Böser alter Mann: Tom Fischer sähe das Preisgeld für Sophie Hunger (r.) lieber in den Händen des IS.

(Bild: Getty Images / Montage: Nils Fisch)

Es gibt kaum Gründe, Sophie Hunger den Schweizer Musikpreis zu missgönnen. Die Kritiker hingegen sind wie die Hunger-Wortspiele: plump und selbstentlarvend.

«Selbst wenn man dieses Geld dem IS überwiesen hätte, wäre es trotzdem noch besser investiert gewesen.» Diesen Spruch schrieb Celtic-Frost-Beule Tom Gabriel Fischer (heute unter dem Namen Triptykon unterwegs) bei Facebook. Es ist seine Reaktion darauf, dass Sophie Hunger den mit 100’000 Franken dotierten Schweizer Musikpreis erhalten hat.

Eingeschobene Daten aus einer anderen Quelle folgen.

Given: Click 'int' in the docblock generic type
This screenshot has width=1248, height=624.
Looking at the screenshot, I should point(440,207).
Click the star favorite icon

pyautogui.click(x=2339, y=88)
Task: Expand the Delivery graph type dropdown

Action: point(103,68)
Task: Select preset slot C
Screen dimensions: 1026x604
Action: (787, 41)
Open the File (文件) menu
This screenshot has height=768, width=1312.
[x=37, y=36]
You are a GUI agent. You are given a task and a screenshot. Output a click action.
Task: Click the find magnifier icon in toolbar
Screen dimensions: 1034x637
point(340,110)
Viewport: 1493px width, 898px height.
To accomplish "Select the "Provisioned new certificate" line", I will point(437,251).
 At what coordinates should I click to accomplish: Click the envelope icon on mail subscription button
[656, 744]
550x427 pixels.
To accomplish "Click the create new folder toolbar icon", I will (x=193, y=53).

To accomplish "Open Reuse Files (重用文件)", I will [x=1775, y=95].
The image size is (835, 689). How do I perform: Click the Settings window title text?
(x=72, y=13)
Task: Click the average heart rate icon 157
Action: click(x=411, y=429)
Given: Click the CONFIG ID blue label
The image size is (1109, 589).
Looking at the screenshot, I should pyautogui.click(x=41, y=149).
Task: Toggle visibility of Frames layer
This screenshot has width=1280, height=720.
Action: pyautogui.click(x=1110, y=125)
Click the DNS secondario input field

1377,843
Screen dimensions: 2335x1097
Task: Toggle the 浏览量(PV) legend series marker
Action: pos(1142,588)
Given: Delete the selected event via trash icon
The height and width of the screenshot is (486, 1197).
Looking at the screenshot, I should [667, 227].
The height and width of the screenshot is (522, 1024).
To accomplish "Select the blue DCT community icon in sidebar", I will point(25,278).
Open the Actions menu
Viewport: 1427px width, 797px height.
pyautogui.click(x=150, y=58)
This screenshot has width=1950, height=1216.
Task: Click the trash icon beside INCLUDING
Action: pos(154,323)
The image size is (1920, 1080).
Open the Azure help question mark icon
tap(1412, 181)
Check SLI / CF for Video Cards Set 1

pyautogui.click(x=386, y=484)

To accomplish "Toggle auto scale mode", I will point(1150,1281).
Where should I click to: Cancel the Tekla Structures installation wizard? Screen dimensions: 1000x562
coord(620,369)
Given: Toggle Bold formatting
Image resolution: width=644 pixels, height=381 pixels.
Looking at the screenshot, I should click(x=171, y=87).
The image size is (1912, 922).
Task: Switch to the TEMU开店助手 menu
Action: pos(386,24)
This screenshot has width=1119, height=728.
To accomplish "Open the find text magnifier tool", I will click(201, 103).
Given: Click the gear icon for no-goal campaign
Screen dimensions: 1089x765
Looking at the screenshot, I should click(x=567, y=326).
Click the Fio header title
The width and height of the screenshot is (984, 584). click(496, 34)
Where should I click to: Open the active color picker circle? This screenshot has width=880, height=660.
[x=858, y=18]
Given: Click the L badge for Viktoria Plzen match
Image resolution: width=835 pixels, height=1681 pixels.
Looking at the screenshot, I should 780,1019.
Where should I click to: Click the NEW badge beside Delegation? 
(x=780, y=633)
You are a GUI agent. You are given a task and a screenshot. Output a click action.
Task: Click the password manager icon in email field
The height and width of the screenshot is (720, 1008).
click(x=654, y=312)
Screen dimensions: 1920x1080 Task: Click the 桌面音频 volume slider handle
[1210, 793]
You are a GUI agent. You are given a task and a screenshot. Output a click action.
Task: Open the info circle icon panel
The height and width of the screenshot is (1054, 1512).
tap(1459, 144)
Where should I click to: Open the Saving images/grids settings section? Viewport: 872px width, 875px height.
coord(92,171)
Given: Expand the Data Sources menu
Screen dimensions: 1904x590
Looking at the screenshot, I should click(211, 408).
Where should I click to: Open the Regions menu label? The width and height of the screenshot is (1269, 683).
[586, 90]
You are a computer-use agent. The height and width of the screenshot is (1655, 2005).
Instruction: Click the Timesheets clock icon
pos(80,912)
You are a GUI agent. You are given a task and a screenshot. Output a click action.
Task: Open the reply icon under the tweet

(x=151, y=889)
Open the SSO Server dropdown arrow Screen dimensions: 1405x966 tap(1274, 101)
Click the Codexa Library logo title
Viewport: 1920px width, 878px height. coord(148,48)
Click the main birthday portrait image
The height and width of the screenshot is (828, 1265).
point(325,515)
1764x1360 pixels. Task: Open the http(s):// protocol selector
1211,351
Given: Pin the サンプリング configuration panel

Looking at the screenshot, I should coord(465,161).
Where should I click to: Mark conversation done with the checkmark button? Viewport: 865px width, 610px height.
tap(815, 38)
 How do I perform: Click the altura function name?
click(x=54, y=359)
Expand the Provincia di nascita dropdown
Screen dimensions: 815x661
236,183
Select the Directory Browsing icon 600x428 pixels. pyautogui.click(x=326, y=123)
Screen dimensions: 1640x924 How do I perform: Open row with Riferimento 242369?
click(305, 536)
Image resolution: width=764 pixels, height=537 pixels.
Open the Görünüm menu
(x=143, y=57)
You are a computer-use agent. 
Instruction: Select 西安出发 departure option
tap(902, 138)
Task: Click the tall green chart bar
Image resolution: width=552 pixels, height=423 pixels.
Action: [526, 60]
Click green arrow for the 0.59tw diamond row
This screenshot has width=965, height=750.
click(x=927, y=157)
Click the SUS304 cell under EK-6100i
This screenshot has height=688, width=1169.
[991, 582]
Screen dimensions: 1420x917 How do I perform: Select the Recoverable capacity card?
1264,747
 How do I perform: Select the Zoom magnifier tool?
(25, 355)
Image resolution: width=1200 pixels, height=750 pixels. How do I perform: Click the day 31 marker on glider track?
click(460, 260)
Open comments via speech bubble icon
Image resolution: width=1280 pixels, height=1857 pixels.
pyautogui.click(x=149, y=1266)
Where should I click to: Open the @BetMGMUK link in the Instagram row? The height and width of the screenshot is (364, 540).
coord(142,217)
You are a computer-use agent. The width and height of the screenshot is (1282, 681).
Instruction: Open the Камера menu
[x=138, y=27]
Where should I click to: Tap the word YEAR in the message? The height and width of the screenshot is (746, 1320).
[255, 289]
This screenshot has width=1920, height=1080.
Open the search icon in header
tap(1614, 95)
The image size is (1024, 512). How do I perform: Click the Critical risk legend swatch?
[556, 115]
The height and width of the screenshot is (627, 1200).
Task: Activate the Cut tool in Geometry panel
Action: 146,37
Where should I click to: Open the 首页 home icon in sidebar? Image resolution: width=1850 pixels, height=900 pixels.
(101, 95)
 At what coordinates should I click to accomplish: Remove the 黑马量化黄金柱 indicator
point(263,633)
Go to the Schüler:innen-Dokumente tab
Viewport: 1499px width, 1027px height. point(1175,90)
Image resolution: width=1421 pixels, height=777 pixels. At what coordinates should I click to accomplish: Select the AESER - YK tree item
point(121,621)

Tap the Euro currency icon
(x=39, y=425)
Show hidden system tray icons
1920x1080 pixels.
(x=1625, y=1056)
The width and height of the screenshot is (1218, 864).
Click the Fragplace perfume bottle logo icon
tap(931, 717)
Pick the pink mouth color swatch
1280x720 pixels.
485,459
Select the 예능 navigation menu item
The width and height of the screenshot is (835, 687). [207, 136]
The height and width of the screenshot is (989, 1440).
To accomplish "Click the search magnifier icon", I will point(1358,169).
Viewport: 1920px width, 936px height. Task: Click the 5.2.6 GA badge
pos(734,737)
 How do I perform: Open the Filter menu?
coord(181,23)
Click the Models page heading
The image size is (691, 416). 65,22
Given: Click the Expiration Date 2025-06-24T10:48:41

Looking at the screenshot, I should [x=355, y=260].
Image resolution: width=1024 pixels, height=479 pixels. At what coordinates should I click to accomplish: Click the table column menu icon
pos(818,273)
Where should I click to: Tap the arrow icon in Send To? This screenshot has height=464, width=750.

Und dieser keltische Frost-Fischer ist auch nicht der einzige in die Jahre gekommene Schweizer Musikant, der seinen Frust über diese scheinbare Ungerechtigkeit in die Welt grölt. (In seinem Fall eher «growlt», denn er gilt als Pionier des Growlings. Seine Musik ist brachial stark und seine Reputation so beeindruckend, dass man sich fragt, woher denn diese Missgunst rührt).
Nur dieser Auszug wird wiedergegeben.